Is Food Giant Nestlé Turning Away From Food?

Company promises new investment in its high-growth business like bottled water, coffee, infant nutrition and pet care.


By Brian Blackstone
The Wall Street Journal
June 29, 2017

The world’s biggest packaged-food company may be cutting back on packaged food.

Nestlé SA NSRGY -0.20% outlined a far-reaching strategic shift this week, days after activist investor Daniel Loeb, who has accumulated a 1.25% stake, asked for big changes. Nestlé promised new investment in its high-growth business like bottled water, coffee, infant nutrition and pet care. It also signaled it would consider consumer health-care acquisitions.

What Nestlé didn’t mention in its new strategy: “prepared” food, a core Nestlé sector that includes household names like Lean Cuisine, DiGiorno pizza and Herta processed meats, a brand popular in Europe. That, coupled with a number of high-profile food sales in recent months, has analysts and investors expecting more divestitures, though it may take awhile.

Earlier this month, Nestlé’s new Chief Executive Mark Schneider put on the block its U.S. confectionery business, which includes the Butterfinger, Baby Ruth and Crunch candy bars. Last month, Nestlé agreed to sell three of its frozen food brands in Italy.

A Nestlé spokeswoman decline to comment on its prepared foods business.

“It’s a small revolution that’s taking place,” said Jean-Philippe Bertschy, analyst at Vontobel Research. “Nestlé’s frozen foods, ice cream and pizza businesses are areas for possible disposals” over the next three to four years, he said. Jon Cox, head of Swiss equities at Kepler Cheuvreux, said he expects additional disposals in confectionery, frozen foods and cereals in the coming years.

Nestlé hasn’t signaled any specific new divestitures. On Tuesday, it said only that it “will continue to adjust its portfolio in line with its strategy and growth objectives.”

Few analysts expect a full buffet of food-brand sales from Nestlé. The company has been investing heavily in some of its brands, including ice cream and Lean Cuisine, which it says it has successfully turned around in recent years.

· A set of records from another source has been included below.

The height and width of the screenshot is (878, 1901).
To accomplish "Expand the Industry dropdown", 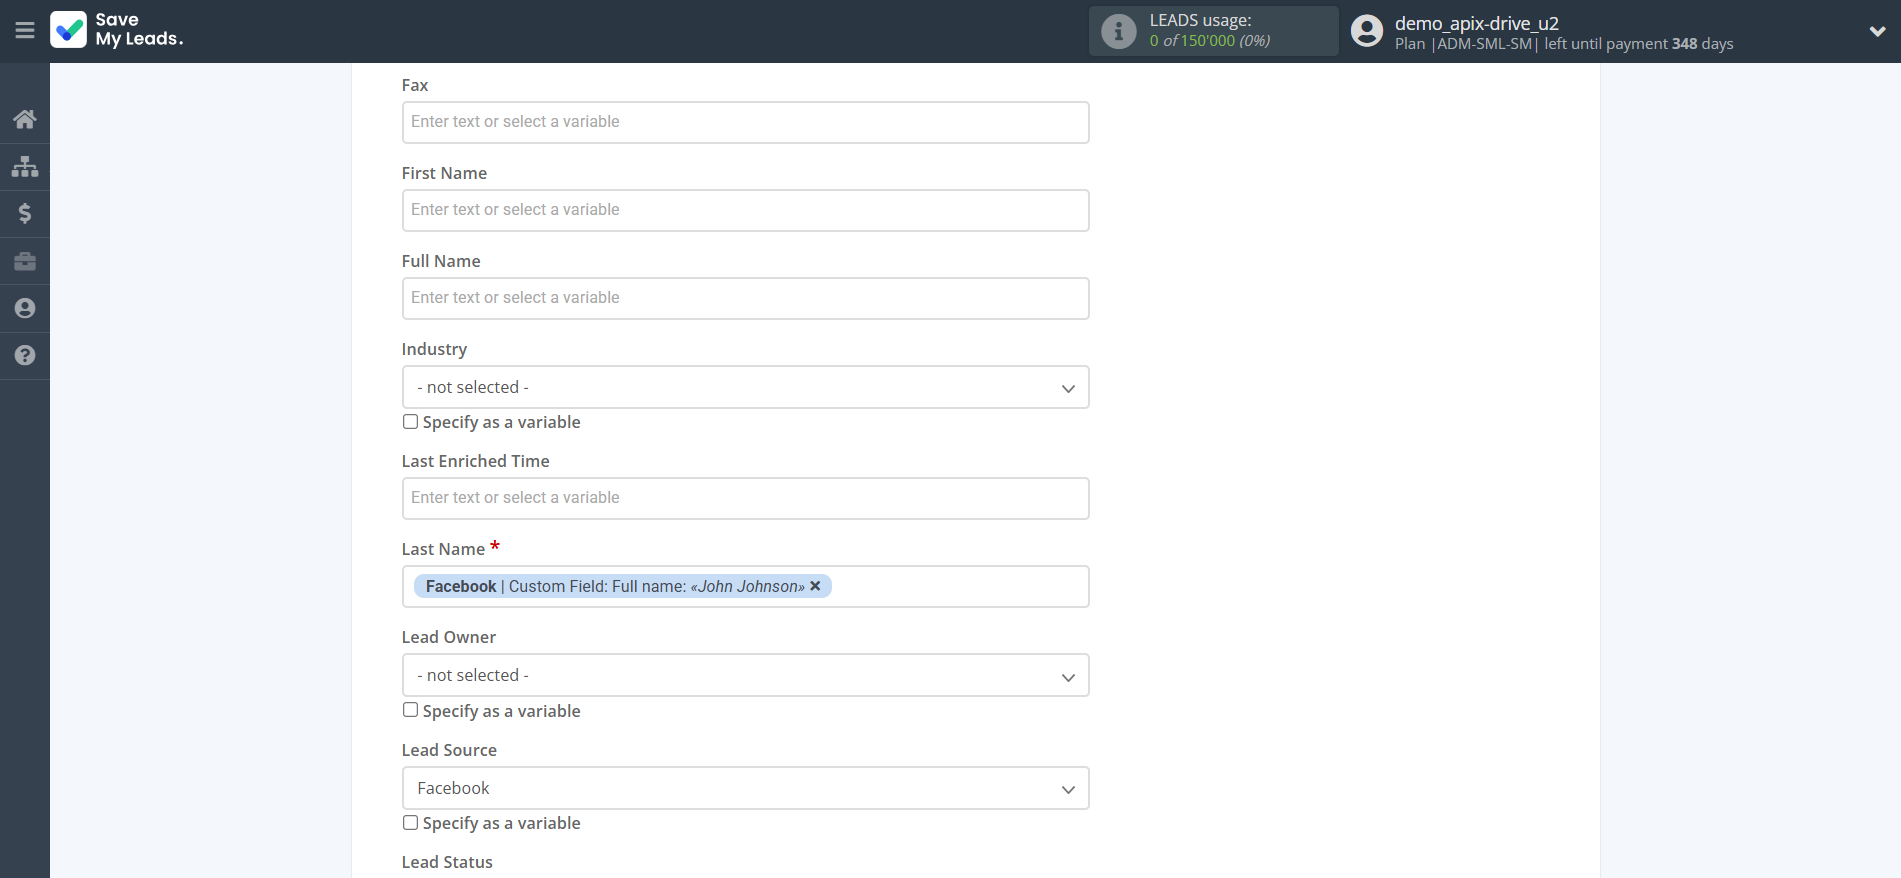I will [x=745, y=387].
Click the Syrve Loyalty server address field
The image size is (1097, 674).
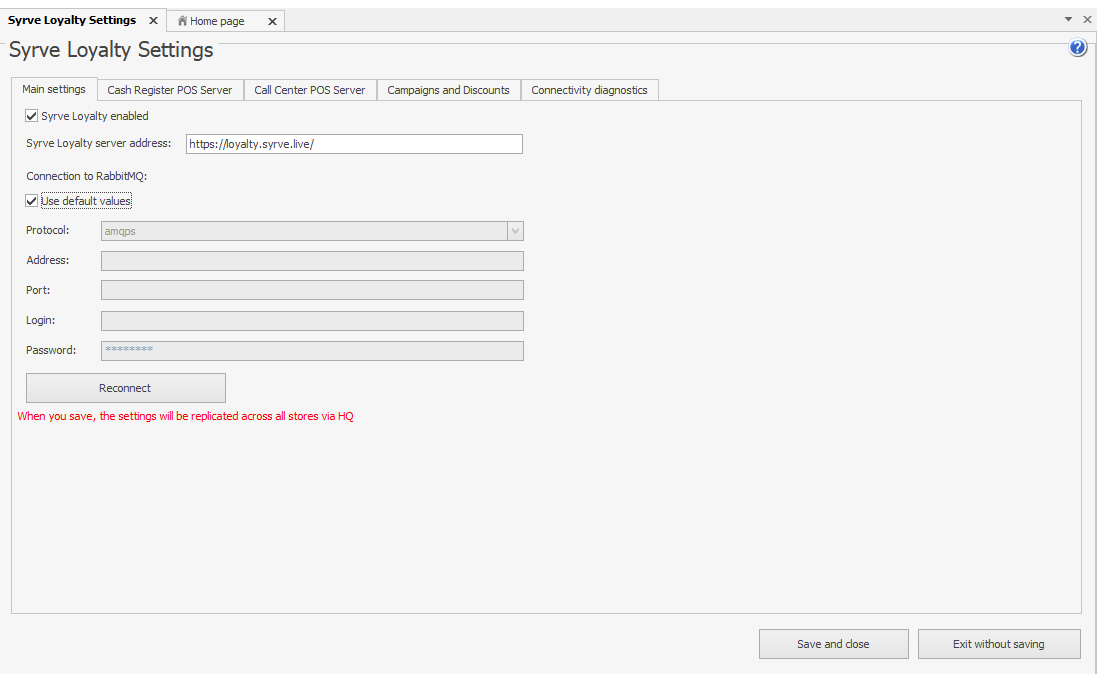(x=354, y=144)
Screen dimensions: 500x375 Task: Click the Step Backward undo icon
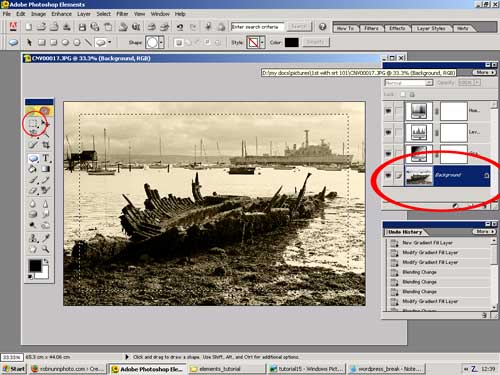pyautogui.click(x=180, y=27)
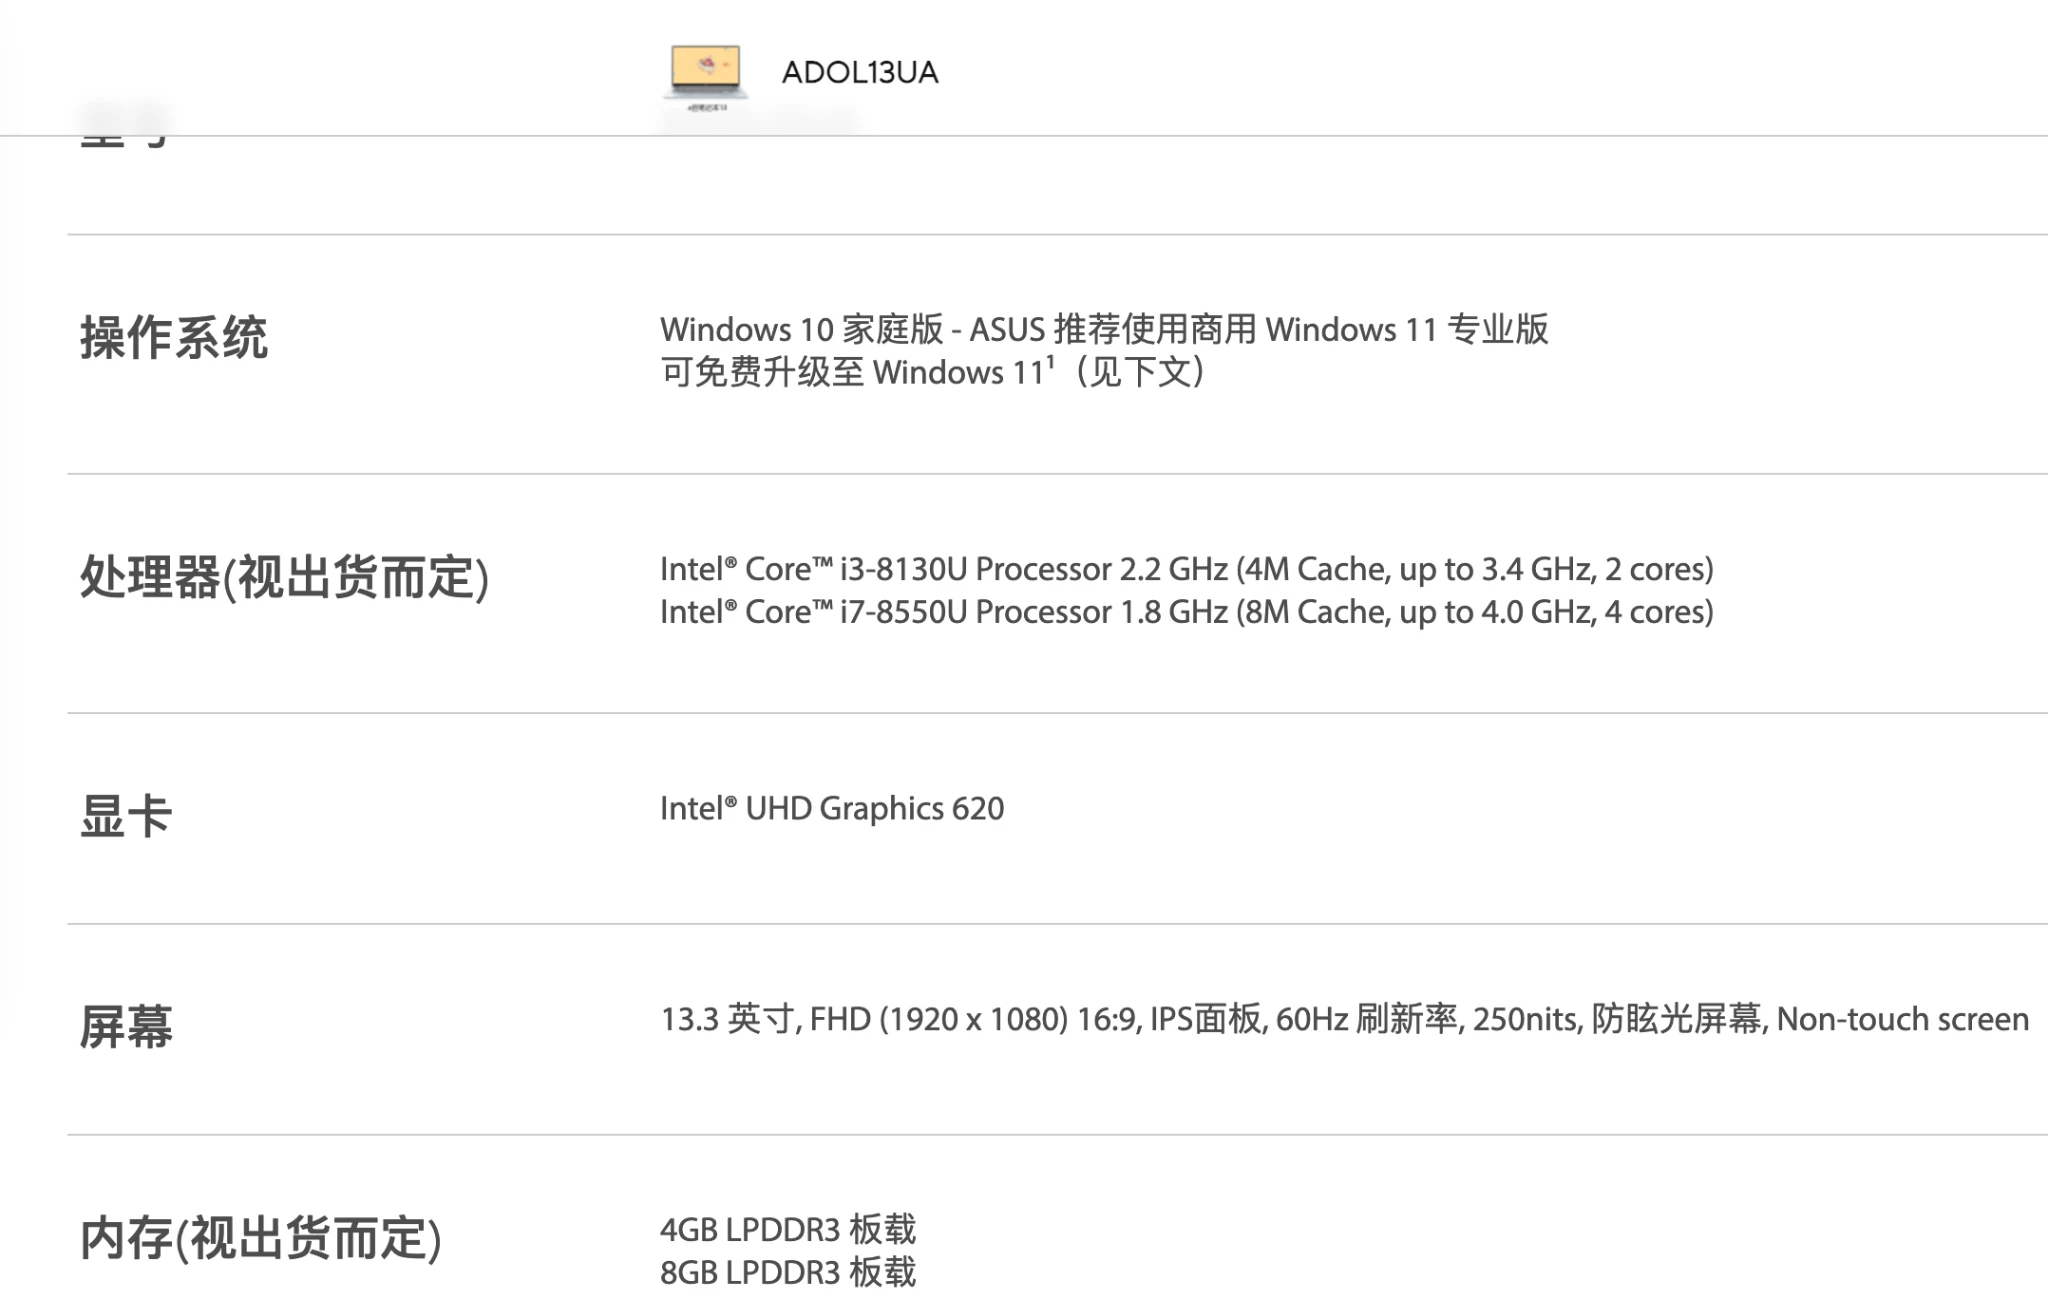Click the 操作系统 row heading
The image size is (2048, 1299).
[x=174, y=337]
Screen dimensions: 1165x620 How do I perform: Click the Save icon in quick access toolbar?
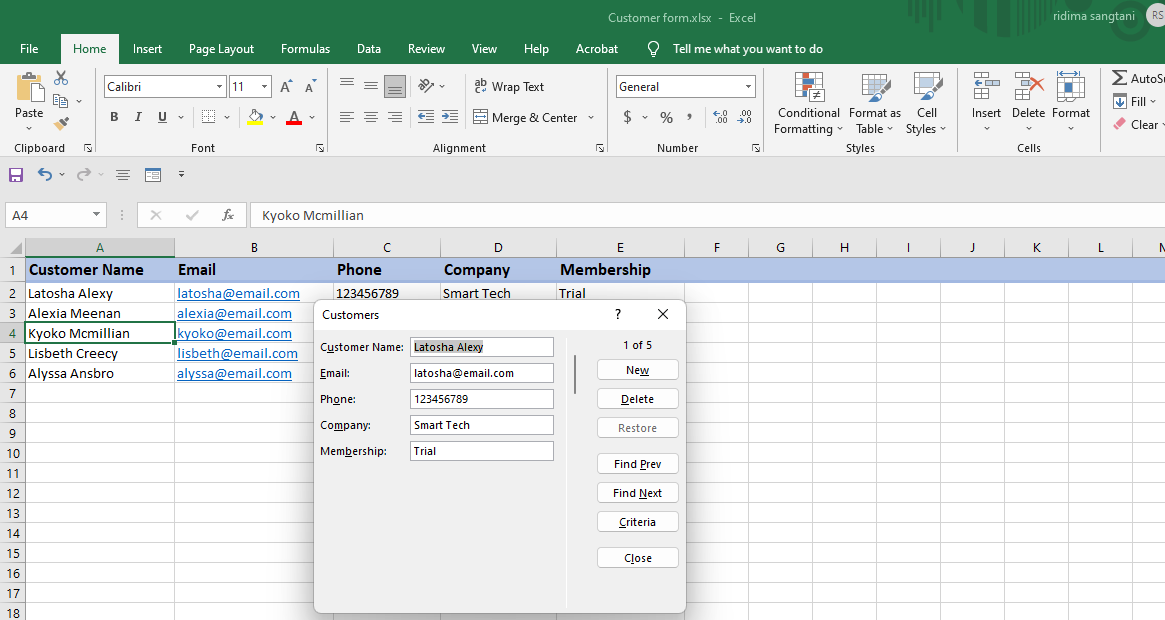point(16,175)
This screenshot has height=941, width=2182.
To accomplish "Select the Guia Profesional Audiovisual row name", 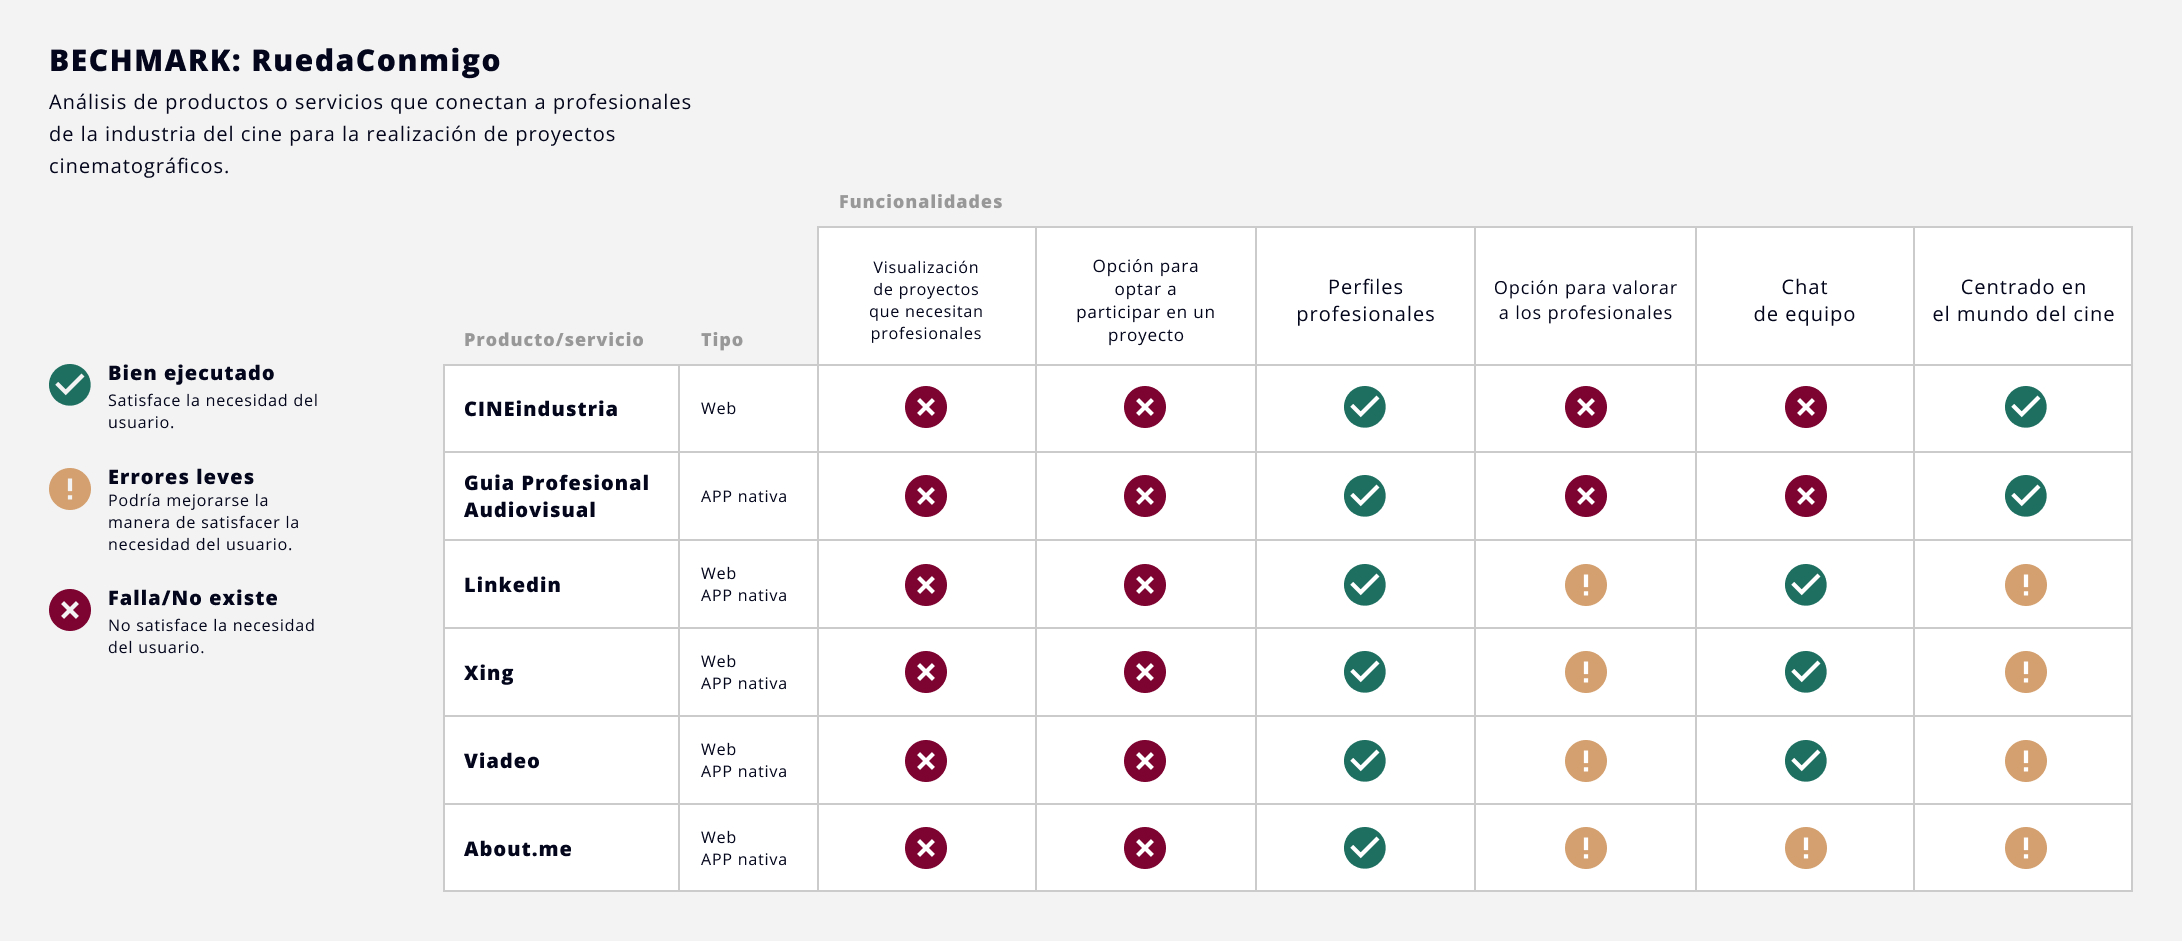I will (x=556, y=496).
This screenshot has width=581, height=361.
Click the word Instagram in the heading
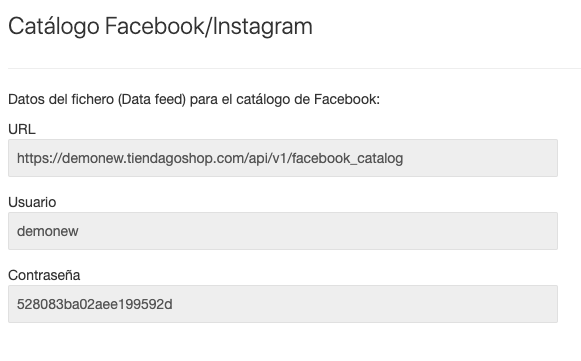coord(263,27)
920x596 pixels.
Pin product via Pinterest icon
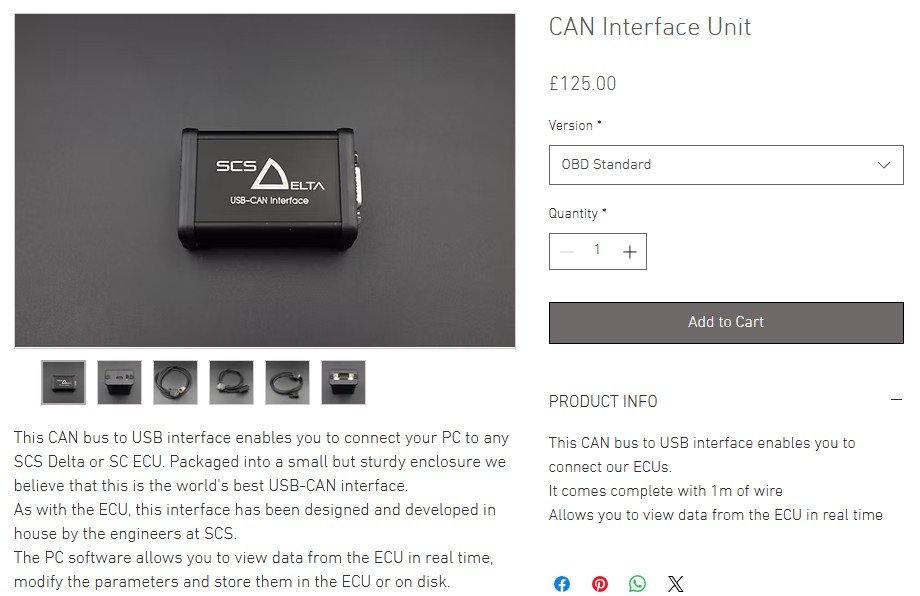click(600, 584)
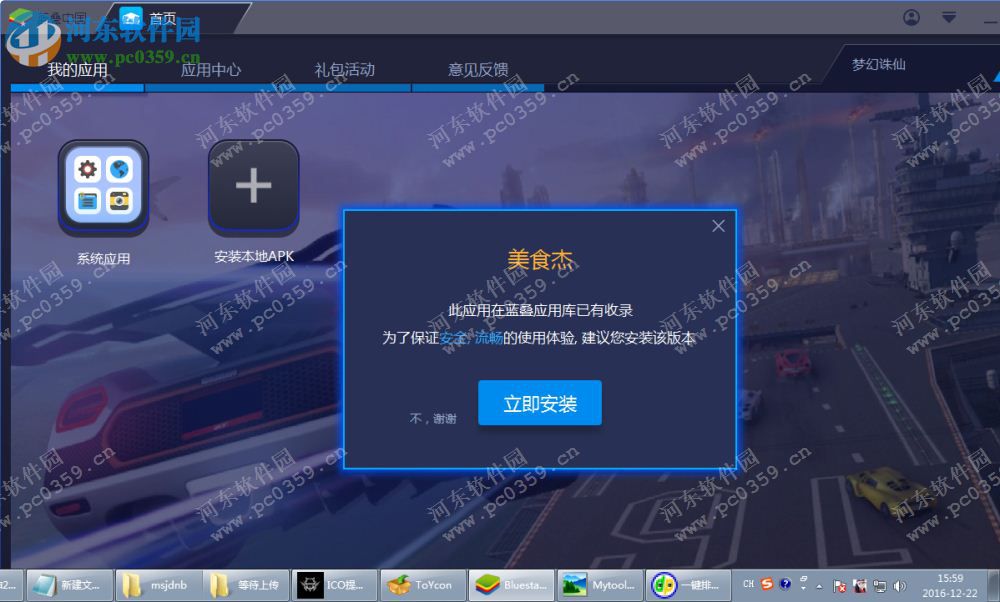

But the company said it is targeting acquisitions and investment at faster-growing segments far from its traditional base in prepared food. The cheap, ready-to-eat brands were staples of supermarket shelves for decades but have recently fallen out of favor amid competition from healthier options.

Nestlé Chairman Paul Bulcke has said Nestlé, like other consumer-goods companies, has been slow to respond to rapidly changing consumer tastes. In an interview late last year, when he was still chief executive, he cited its reliance on the word ‘lean,’ which is on all of its packages of Lean Cuisine meals.

“’Lean,’ that was so in: diet; lean. All these arguments all of a sudden were not valid anymore because ‘lean’ is linked with sacrifice,” he said. Not having seen this change coming “is somewhat a frustration, but then we reacted then pretty fast when we saw it.”

Nestlé breaks out its products in broad categories. Its prepared dishes and cooking aid business brought in 12.15 billion Swiss francs ($12.6 billion) in sales last year, or about 13.6% of overall sales. But sales have lagged behind in other segments, delivering just 2.7% growth, excluding things like acquisitions and divestitures. Organic sales at Nestlé grew as a whole 3.2% last year.

Still, the businesses are among the company’s biggest revenue generator. Adding in various slower-growing brands in some of its other food-oriented units—those units include confectionary, milk products and ice cream and powdered and liquid beverages—these businesses make up a big chunk of Nestlé sales, particularly in the U.S. “It may not tick many attractiveness boxes, bottom up,” said Martin Deboo, consumer goods analyst at Jefferies International, referring to prepared meals. “But, top down, it represents 20-25% of sales in their biggest market [in the U.S.] and is making a significant contribution to both central overheads and overall clout with the likes of Wal-Mart, ” said Mr. Deboo.

The packaged food business is also a bit of a buyer’s market recently.Unilever PLC put its spreads business, including margarine but not mayonnaise, up for sale earlier this year. Reckitt Benckiser Group PLC is selling its French’s mustard.